ARRANGEMENT IN GREY AND BLACK is made by James Abbot McNeill Whistler(1834-1903).

Whistler was born in Massachusetts. His father, Major George Washington Whistler, who had graduated from West Point, was a civil engineer. His mother Anna McNeill came from an aristocratic southern family. When he was nine the family moved to Russia where his father was building a railroad. Six years later his father died and the family returned to America.

James himself entered West Point, but dropped out in his third year when he failed to pass a chemistry exam. He was later quoted as saying, "Had silicon been a gas I would have been a 'Major-General'."

He worked for a while as a draftsman drawing maps, but he got in trouble for drawing pictures in the margins of the maps. He finally decided to just pursue art, and in 1855 he sailed to Paris. He was to never return to America.
--------
**Tasks**
A – Arrange the stretch of the listing from the line containing "Click the Zylker logo" through the end of the listing as a Markdown table with the columns Row and Line, leaving out blank lines.
B – Pick up the Whistler biography after its last sentence and carry it on.
The text about Whistler and the listing have nothing to do with each other.
--------
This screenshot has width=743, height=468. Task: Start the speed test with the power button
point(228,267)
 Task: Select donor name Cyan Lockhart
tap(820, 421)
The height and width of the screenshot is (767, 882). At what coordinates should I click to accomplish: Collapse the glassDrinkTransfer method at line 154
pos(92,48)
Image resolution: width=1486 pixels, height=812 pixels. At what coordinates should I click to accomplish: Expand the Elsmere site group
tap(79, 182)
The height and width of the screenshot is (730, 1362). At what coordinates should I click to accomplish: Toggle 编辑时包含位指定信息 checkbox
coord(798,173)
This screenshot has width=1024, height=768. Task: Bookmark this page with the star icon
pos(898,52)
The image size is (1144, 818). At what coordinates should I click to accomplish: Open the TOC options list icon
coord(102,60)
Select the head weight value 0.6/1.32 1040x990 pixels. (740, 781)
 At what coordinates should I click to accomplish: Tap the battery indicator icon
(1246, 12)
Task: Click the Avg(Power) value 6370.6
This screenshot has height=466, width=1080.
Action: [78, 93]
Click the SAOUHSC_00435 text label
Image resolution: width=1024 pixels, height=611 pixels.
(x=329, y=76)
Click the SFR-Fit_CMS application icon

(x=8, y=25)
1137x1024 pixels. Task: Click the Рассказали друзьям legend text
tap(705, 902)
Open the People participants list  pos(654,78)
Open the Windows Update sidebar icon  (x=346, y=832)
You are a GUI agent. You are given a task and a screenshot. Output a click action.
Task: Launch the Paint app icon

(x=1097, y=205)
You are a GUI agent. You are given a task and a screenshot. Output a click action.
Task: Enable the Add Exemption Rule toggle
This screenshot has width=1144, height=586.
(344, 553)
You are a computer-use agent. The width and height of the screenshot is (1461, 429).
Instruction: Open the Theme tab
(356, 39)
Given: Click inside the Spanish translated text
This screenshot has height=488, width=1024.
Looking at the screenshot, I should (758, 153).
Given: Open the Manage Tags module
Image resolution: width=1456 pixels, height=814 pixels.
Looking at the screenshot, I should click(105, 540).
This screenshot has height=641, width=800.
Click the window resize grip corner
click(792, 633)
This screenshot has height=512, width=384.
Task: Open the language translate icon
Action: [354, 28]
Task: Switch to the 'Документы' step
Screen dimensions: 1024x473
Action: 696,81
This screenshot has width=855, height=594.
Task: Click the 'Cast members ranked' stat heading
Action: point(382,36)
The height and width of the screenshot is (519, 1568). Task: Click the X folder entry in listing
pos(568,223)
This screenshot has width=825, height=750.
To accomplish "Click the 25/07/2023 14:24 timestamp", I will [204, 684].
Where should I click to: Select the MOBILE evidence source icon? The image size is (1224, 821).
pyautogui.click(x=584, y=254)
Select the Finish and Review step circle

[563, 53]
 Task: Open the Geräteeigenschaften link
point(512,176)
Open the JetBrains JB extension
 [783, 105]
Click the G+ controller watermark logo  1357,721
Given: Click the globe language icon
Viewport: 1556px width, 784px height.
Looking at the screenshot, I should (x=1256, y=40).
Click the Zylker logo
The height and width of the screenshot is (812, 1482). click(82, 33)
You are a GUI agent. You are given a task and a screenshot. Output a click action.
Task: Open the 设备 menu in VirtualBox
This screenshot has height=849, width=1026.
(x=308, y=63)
--------
**Task answers**
A –
| Row | Line |
|---|---|
| 1 | Click the Zylker logo |
| 2 | The height and width of the screenshot is (812, 1482). click(82, 33) |
| 3 | You are a GUI agent. You are given a task and a screenshot. Output a click action. |
| 4 | Task: Open the 设备 menu in VirtualBox |
| 5 | This screenshot has height=849, width=1026. |
| 6 | (x=308, y=63) |

B –
His first successful showing in Paris was at an exhibit of independent artists. The painting was called "
Symphony in White No. 2 The White Girl".

He moved to London. He began to use musical terms to name his paintings; words such as "Arrangements", "Harmonies", "Symphonies", "Nocturnes", "Notes", and "Caprices".

He studied in Venice for a year or so and made a series of etchings there. He returned to London. Some people ridiculed his work and did not take him seriously as an artist. When he was in public, he appeared to be a careless, idle person, but when he went to work in his studio, he was just the opposite.

In 1888 he married a widow, Beatrix Godwin. Eight years later she died and he was devastated. In 1903 he became ill and died.

The portrait of Whistler's mother was almost rejected when he first presented it, but it has become a much-loved portrait in America. It was used on a postage stamp in 1934 to commemorate Mother's Day. He called the painting An Arrangement in Grey and Black. He didn't want people to just think of it as his mother, but he wanted her to represent all aging mothers. He kept the painting in his home for many years and finally offered it to the French government for the price of 120 pounds.

( Whistler's Mother is to be on display at the Boston Museum of Fine Arts during the summer of 2006, on loan from the Musee d'Orsay in Paris, France. It is appraised at about $30 million.)